Help with Score Watch Alert......

Can someone please explain the second half of this to me? The part about moving from one category of creat users to another? The first section doesn't applly to me so it has to be the second and I've never heard of such a thing.....
 
 
Your FICO® score went down on a day when there were no credit alerts on your Equifax Credit Report™. This can happen if:

 

  • There was a change on your credit report that lowered your score but did not trigger an alert. For example, the balance on an account might have increased enough to lower your score, but not enough to trigger a balance increase alert.
  • You moved from one category of credit users to another as time passed. For example, you may have transitioned from the category "consumers with a new credit history" to the category "consumers with a two- to five-year credit history". As a result, your credit report is evaluated differently, causing a slight change in your score.

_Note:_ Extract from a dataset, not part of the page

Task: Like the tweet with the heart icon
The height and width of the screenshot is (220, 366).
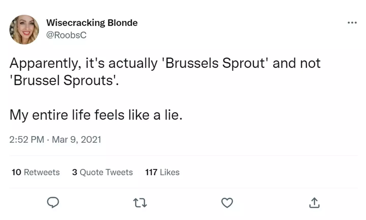Action: tap(227, 203)
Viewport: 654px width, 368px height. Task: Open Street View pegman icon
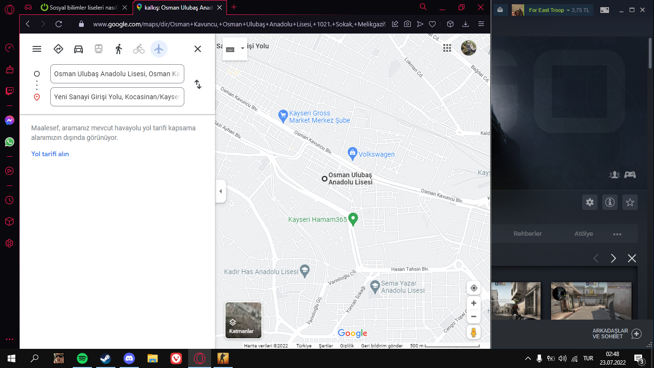(x=474, y=333)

The good news is that moving between categories like this usually offers you the potential to reach a higher FICO® score in the future.
Message 1 of 9
8 REPLIES 8
haulingthescoreup
Moderator Emerita

Re: Help with Score Watch Alert......

The slang for this is "rebucketing." (The proper term is changing scorecards.)

 

FICO divides us up into 10 (12?) groups of consumers with similar characteristics. There are two negative buckets: for presence of a serious derogatory and/or presence of a public record. The rest are considered positive, and they seem to be divided up according to length of history (AAoA and/or longest history) and whether or not you have a new account within 6 months, and maybe something else.

 

When you're in a weaker bucket, or a negative bucket, you might look better than your peers, and your scores are higher than theirs. When you "graduate" for whatever reason, you might now be with peers with better credit profiles than yours, so your score might drop initially. But with time, your scores do rise again, and eventually they should wind up higher than they could have been if you had remained in your previous bucket.

 

This seems horribly unfair when it first happens, but when you think about it, it's to your benefit. Otherwise, we would all be compared to those with 30 years of history, no negatives whatsoever, and barely registering util.

 

Sometimes your score can increase when you change buckets. For instance, mine just dropped 10 points when a new account hit 7 months old. (No longer in "new credit" bucket.) Presumably, if I added another account, I'd go back in the new credit bucket and my scores would increase again, at least for another six months. Go figure.

 

In your case, has a negative fallen off? Did either your AAoA or longest history get a year older? Did a newish account get a bit less new?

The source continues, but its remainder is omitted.